- What is being asked -
What you return should be the lines from the one with "The height and" through the one with "Task: Open Chats from the sidebar" in the data below, reproduced exactly with both ends, and no pictures at all.

- Saved data entries -
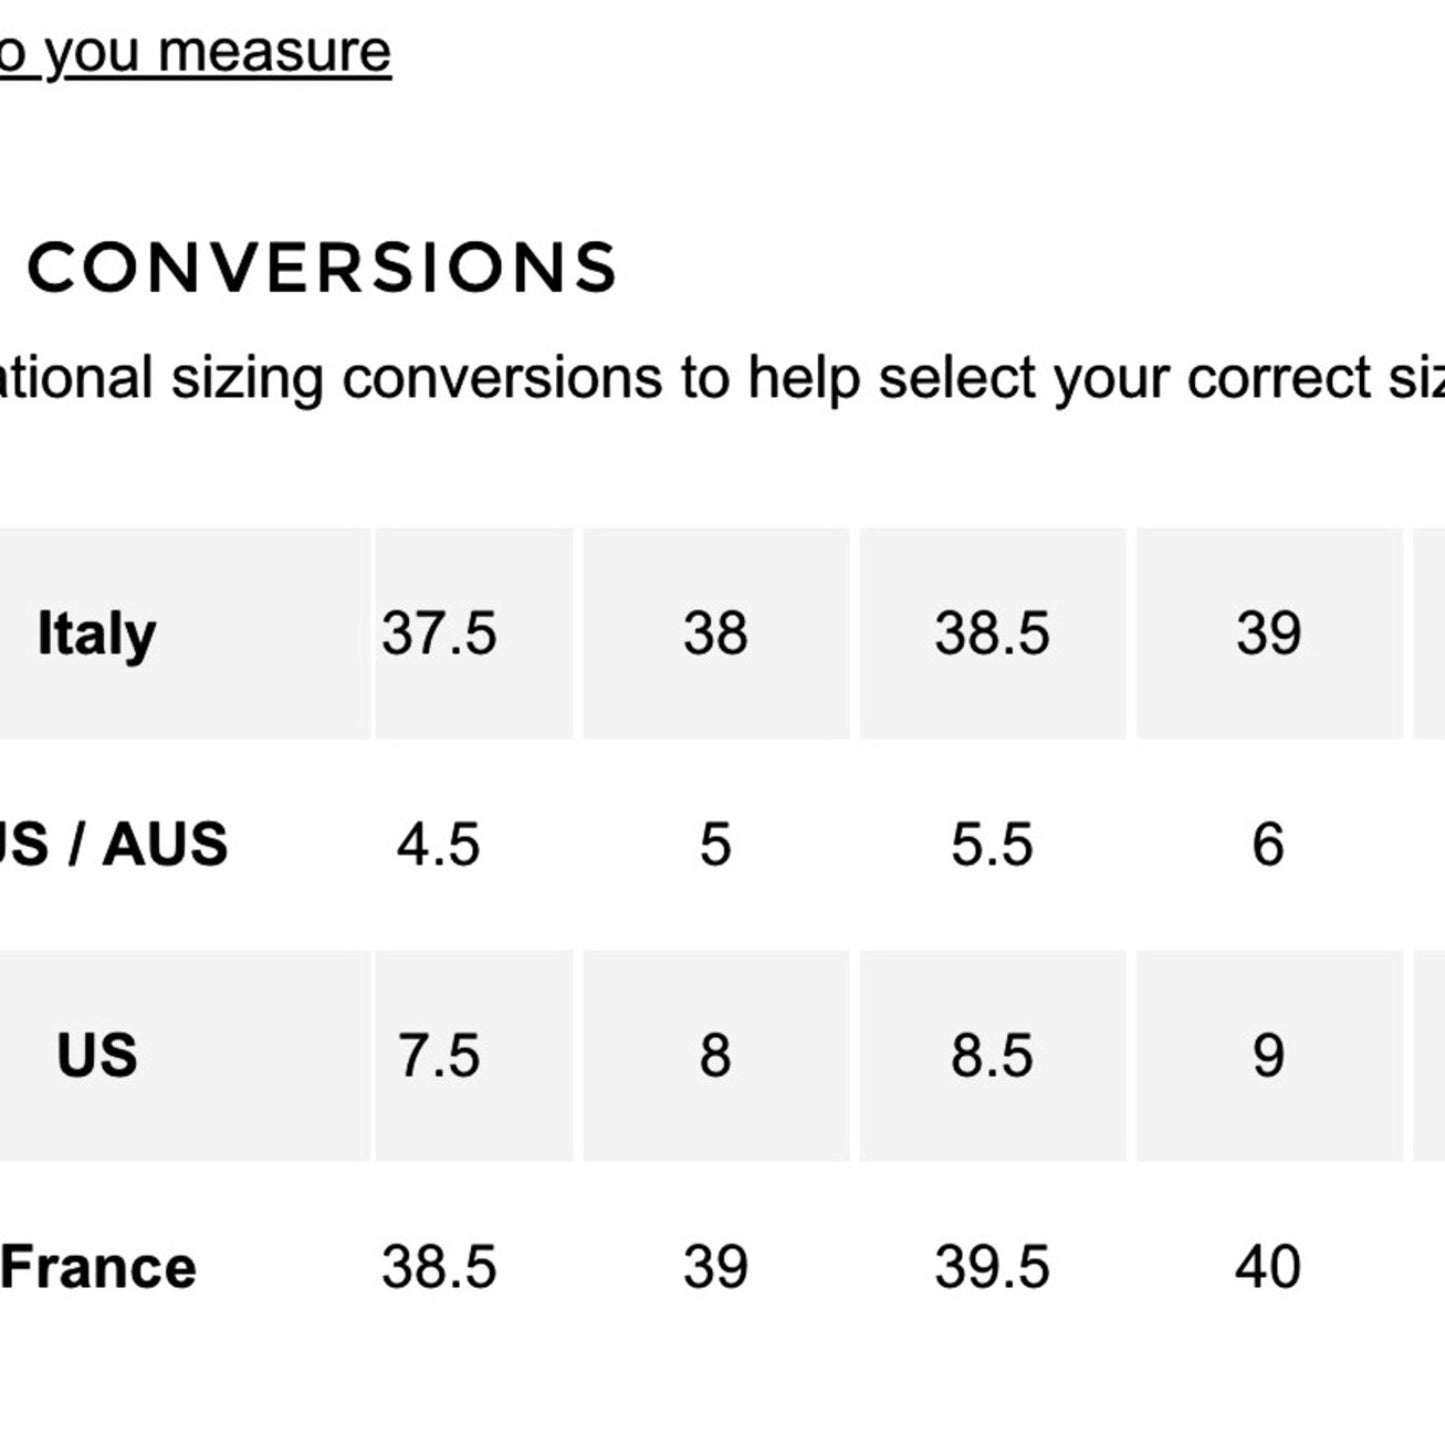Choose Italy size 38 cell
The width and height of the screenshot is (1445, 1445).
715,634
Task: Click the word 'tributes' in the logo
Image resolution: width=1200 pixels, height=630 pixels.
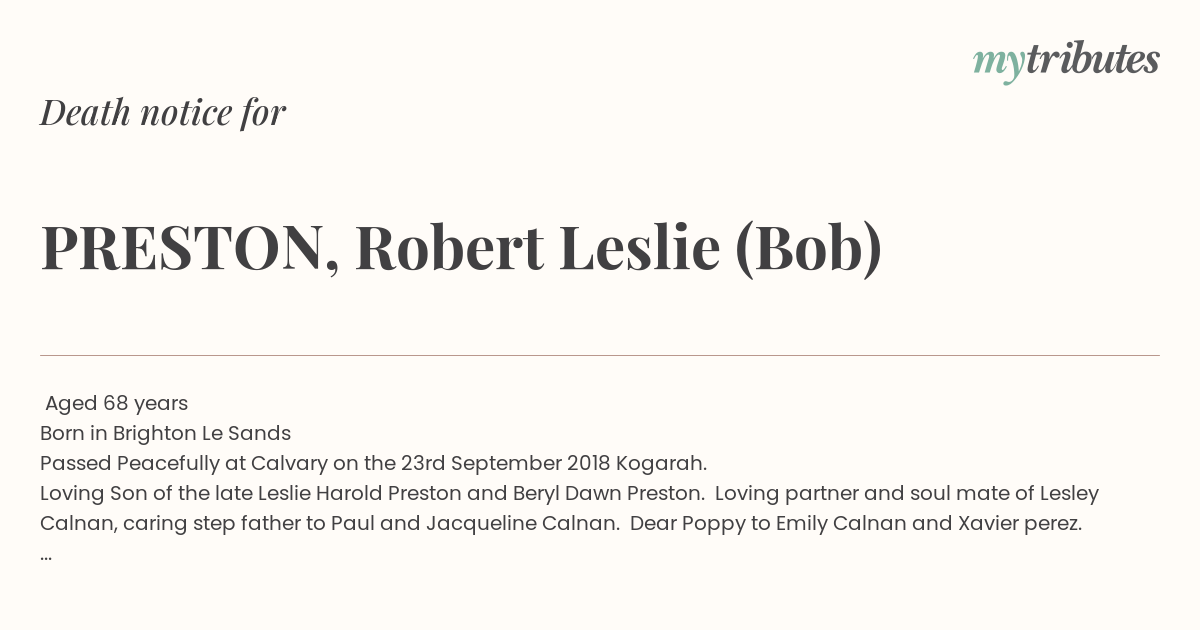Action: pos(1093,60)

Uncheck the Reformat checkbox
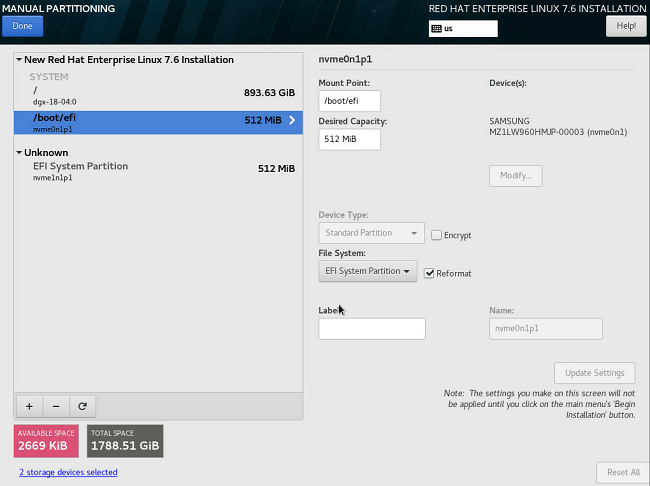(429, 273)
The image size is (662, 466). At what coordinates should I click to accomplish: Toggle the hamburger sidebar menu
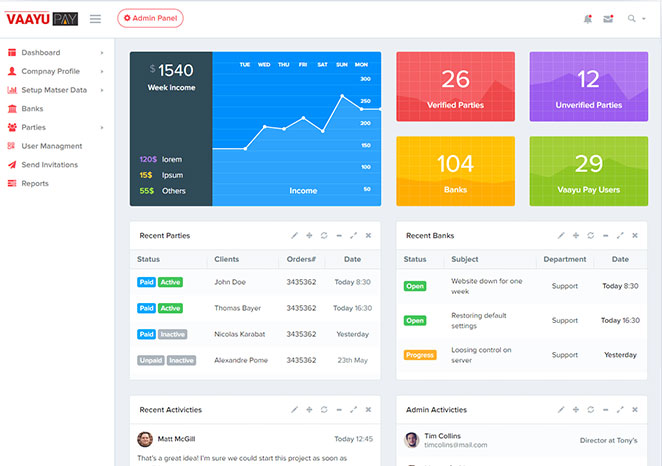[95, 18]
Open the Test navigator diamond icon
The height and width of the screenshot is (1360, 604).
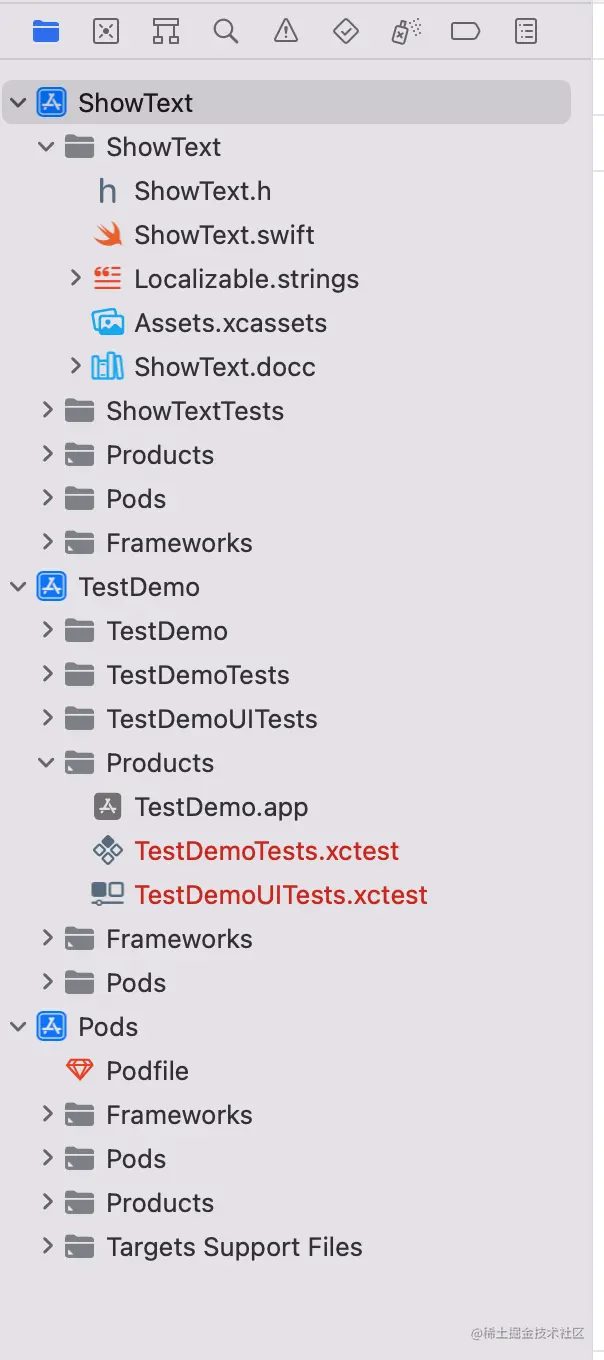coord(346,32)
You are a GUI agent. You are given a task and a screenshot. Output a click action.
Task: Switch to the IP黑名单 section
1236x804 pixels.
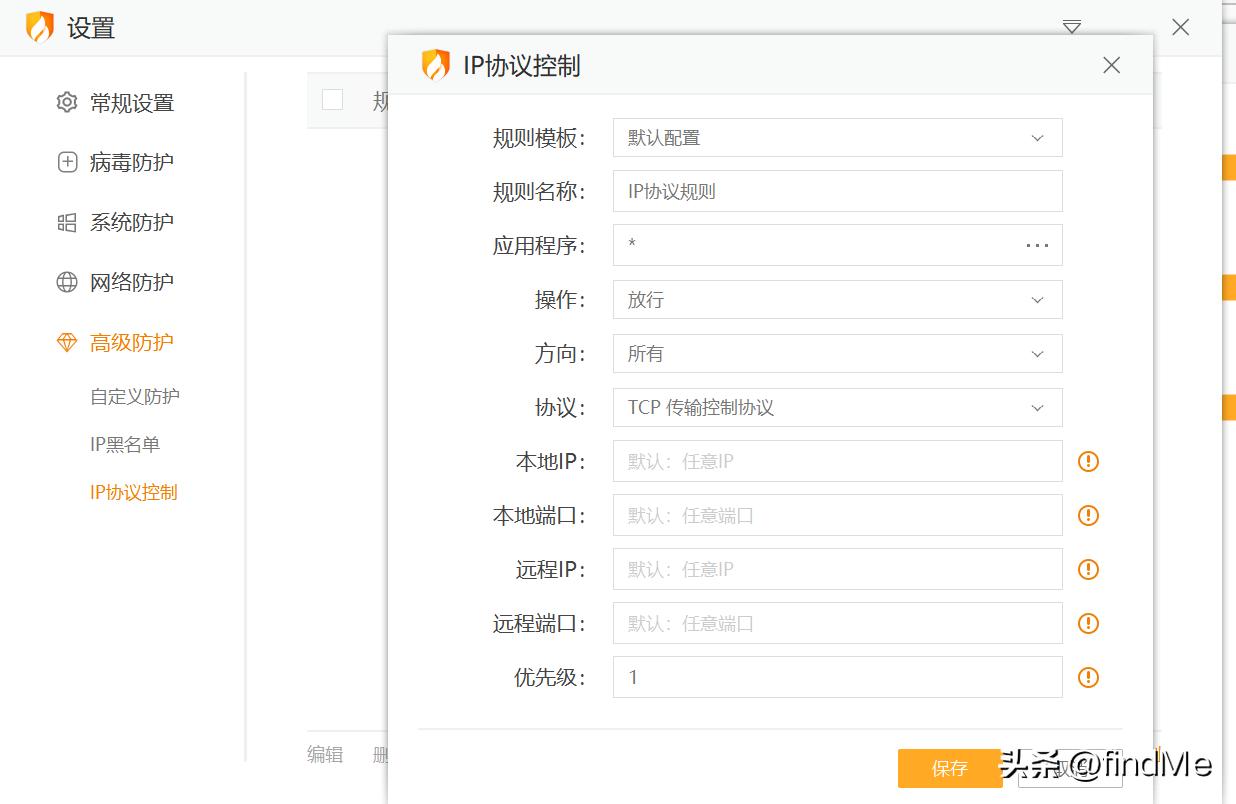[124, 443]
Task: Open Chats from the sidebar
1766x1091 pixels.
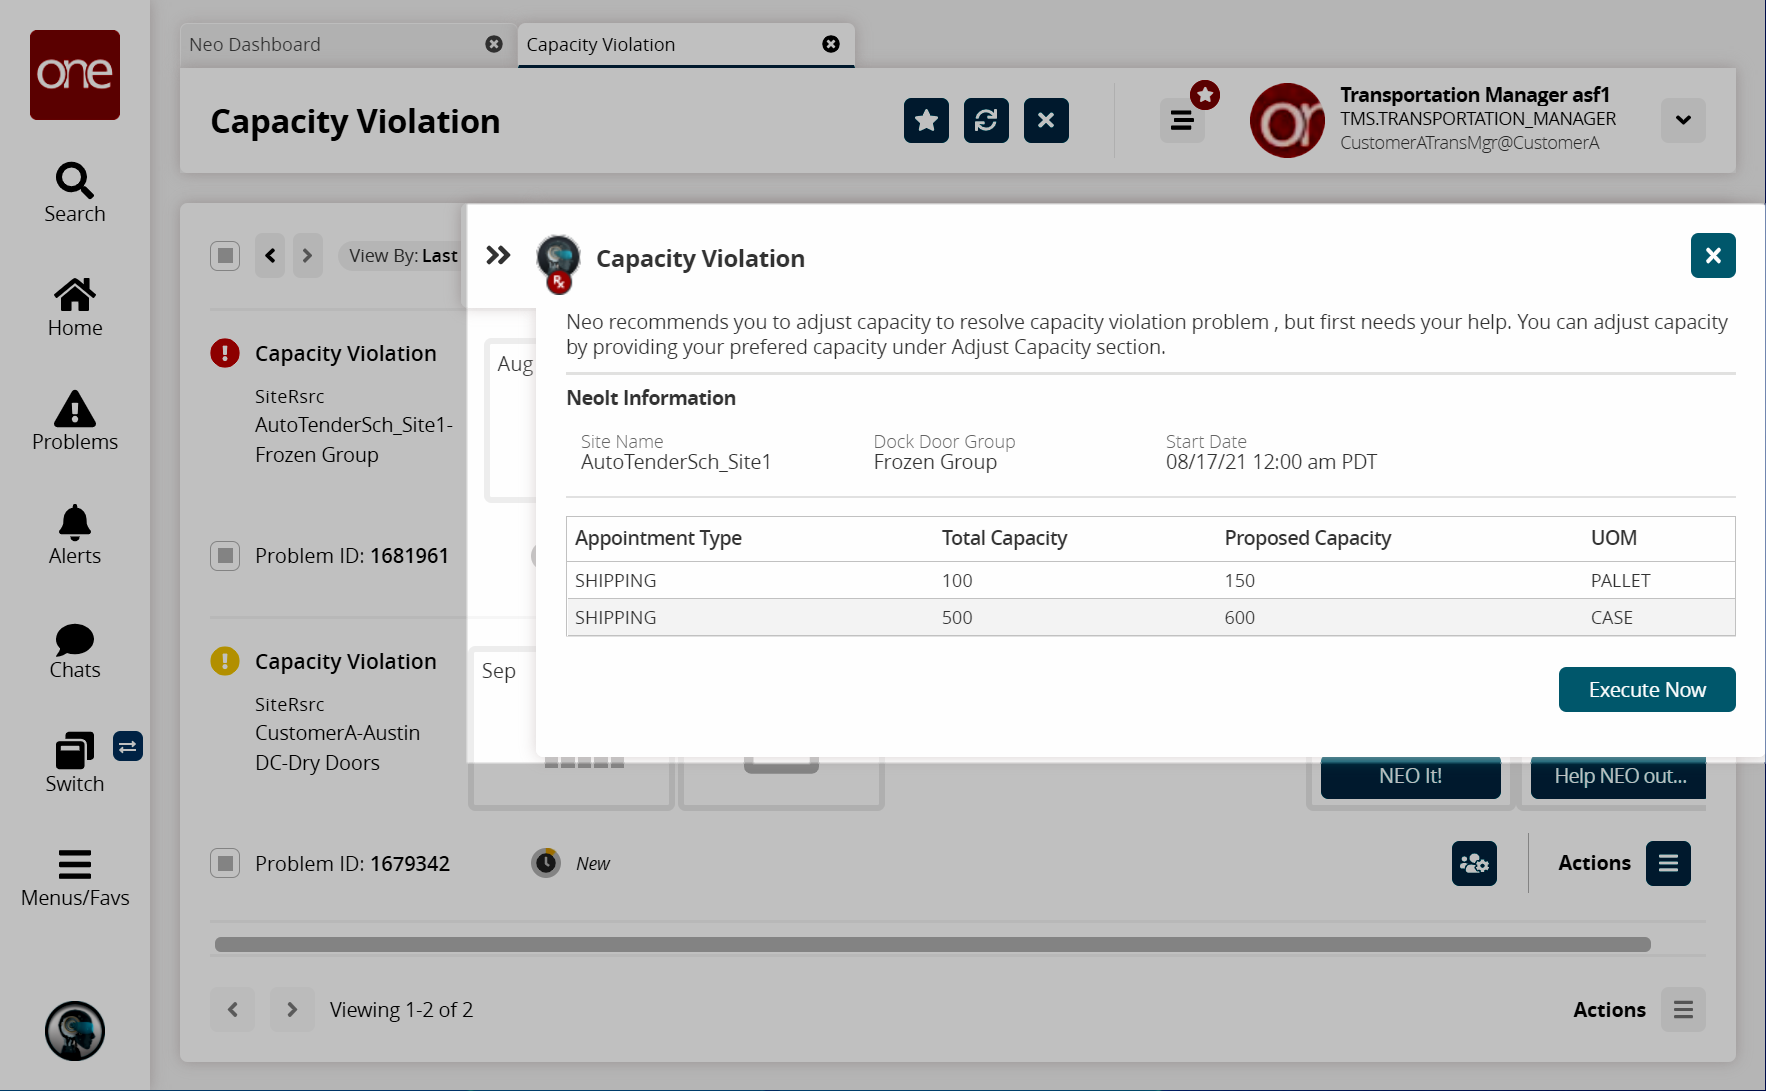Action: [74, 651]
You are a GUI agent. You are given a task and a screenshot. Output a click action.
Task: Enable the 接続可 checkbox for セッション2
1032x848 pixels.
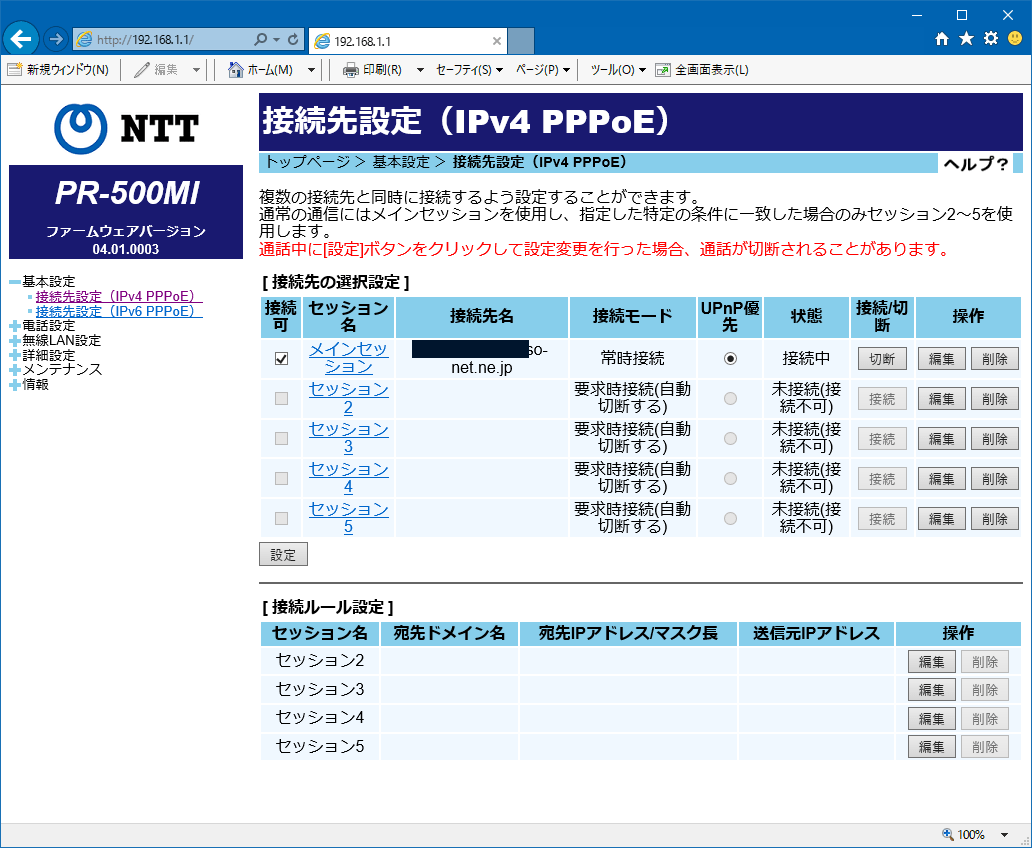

- Result of the exercise -
The height and width of the screenshot is (1360, 604).
coord(346,32)
You are a GUI agent. You are given a task and a screenshot. Output a click action.
Task: Switch to the IP黑名单 section
1236x804 pixels.
[124, 443]
Task: Open Chats from the sidebar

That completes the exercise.